Empfehlenswert sind klassische Formen, das heiß schlicht zylindrisch. Nur wenige Griffgummis sind am äußeren Ende offen, die meisten müssen bei Vibrationsdämpfern oder Endkappen aufgeschnitten werden. Scooter-Griffe sind entsprechend den Patzverhältnissen auf Rollern schmaler. Sport- und Rennfahrer lieben meist die dünneren, gefühlsechten Gummis, die Leistung läßt sich zumindest subjektiv feinfühliger dosieren. Dünn bedeutet wenig Wandstärke, demzufolge kommen auch Vibrationen stärker durch. Daher machen etwas dickere Gummis für Tourenfahrer und im Alltagsbetrieb durchaus Sinn.
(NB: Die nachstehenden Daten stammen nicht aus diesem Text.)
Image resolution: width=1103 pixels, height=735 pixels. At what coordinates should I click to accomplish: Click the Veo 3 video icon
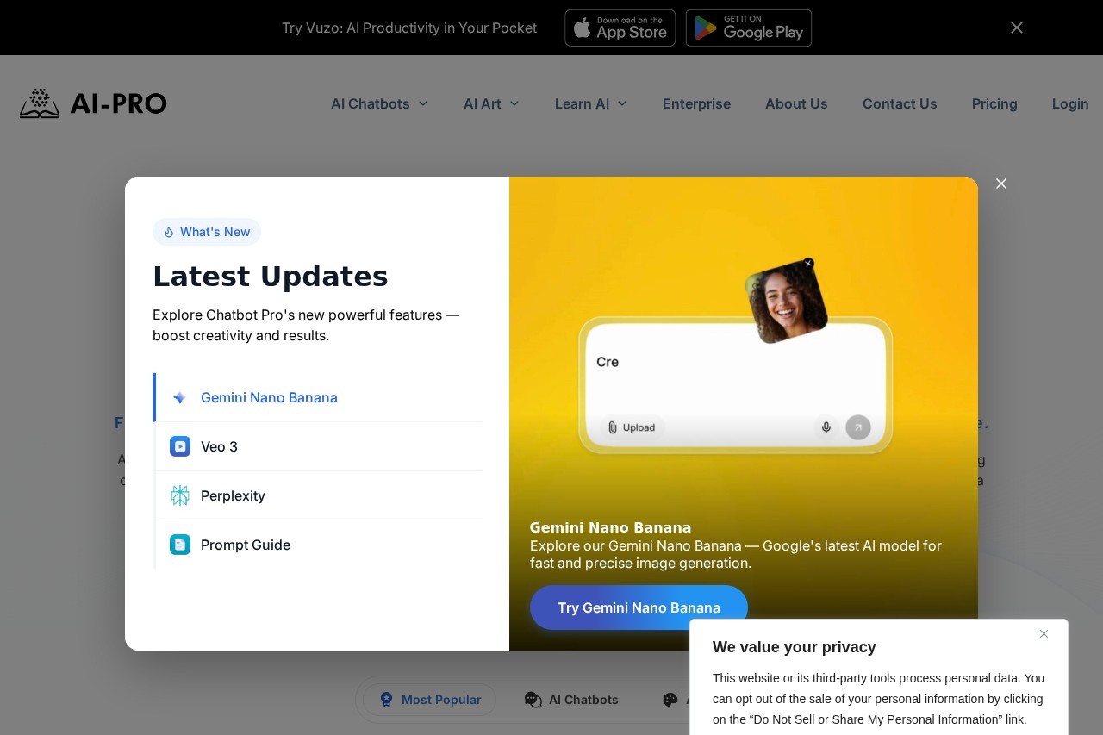179,446
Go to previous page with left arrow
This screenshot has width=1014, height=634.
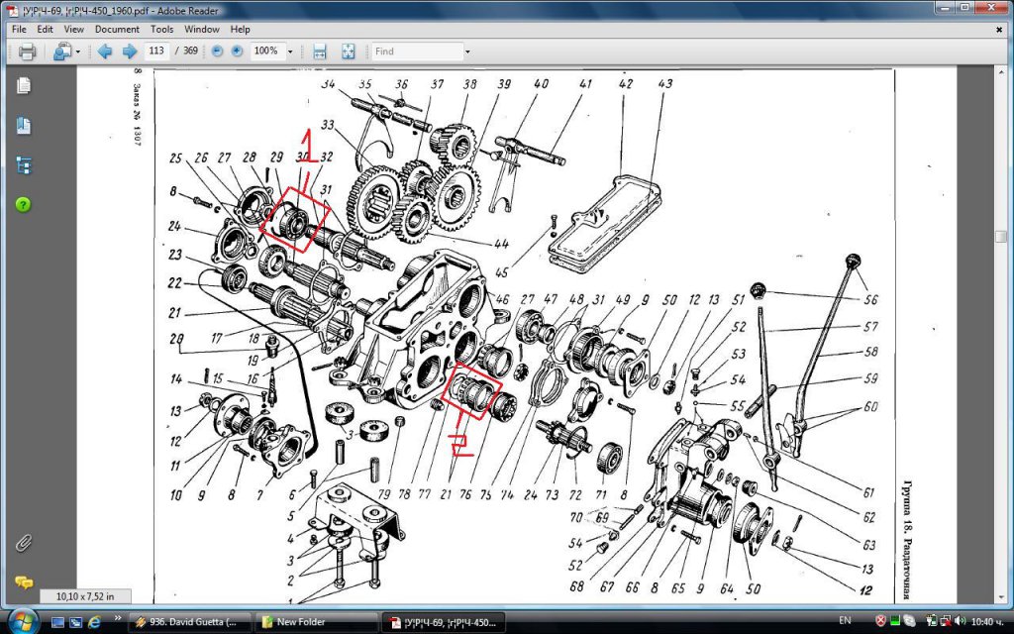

Vor allem bei stark vibrierenden Maschinen können sie die das Kribbeln in den Händen mildern. Viele Ein- und Zweizylinder-Freaks schwören auf die softe Schaumstoff-Griffe. Der Nachteil: Das Griffgefühl wird deutlich schwammiger, besonders die billigen sind zudem wenig haltbar und saugen sich mit Wasser voll. MOTORRAD-Tip: Einige Originalgriffe an Sportmaschinen sind sehr gut, außerdem Renthal (sportlich dünn), Cemoto Road Pro. Gute Schaum-Griffe liefert Verlicchi.